The controversy over the insensitive U.S. postage stamp with the atomic bomb mushroom cloud over Hiroshima is nothing new. It follows another series of stamps that is an affront to Mexican Americans and their history.
Recently, the U.S. Postal Service released a series of 20 stamps titled "Legends of the West." Sixteen of them carry the portraits of important figures of the 19th-Century West. On the glue side of the stamps is a description of what made each one a "legend."
Not one of those "legends" is of Mexican ancestry, as if we never existed, never settled the West, never taught the cowboys how to be cowboys, never gave thousands of cities, towns and streets their Spanish names. The exclusion was at best oblivious, at worst, racist.
There are three American Indians--Geronimo, Chief Joseph and Sagagawea--and two African Americans: Bill Pickett, who was a cowboy, rancher and rodeo showman, and Jim Beckwourth, a pioneer mountain man, fur trader and scout.
Other legends portrayed include Annie Oakley, a "dead shot" with a rifle who performed in Buffalo Bill Cody's Wild West Show, and Charles Goodnight, a Texas Ranger, "Indian fighter" and pioneer cattle rancher.
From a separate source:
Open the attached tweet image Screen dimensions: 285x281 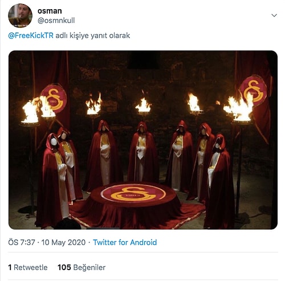(143, 140)
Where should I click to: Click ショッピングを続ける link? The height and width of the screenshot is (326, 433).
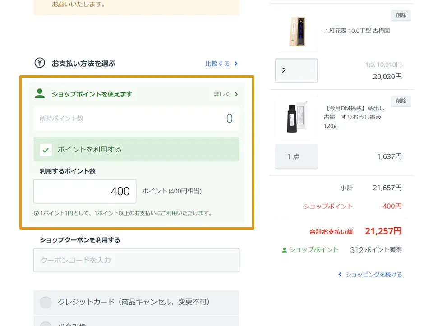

Considering the reputation of the Texas Rangers, it's interesting that he is not acknowledged as a Mexican-fighter, but "Indian fighter" says it all.
Also featured are two legends who are notorious in Mexican American history: John Fremont, who pioneered U.S. settlement of California, and frontiersman Kit Carson, another Indian-fighter who was Fremont's scout.
It would have been very simple for those responsible to include the Mexican history of the West. There are many important Californio, Mexicano, Texano and Spanish legends who settled the West before the Yankee came along.
There was Mariano Guadalupe Vallejo, the military commandant who discouraged Russian settlement of Northern California and later served the cause of California statehood.
There were Father Jose Antonio Martinez, who fought the U.S. takeover of New Mexico but ultimately served in the territorial government, and Pio Pico, the last Mexicano governor of California, later a political leader in Los Angeles.
Numerous Mexicanos fought the Yankee incursion in the Southwest. In U.S. history books, they are portrayed as outlaws. To Mexicanos and Chicanos, they are heroes--Joaquin Murrieta, Tiburcio Vasquez, Elfego Baca, Gregorio Cortez and Juan (Cheno) Cortina, to name a few.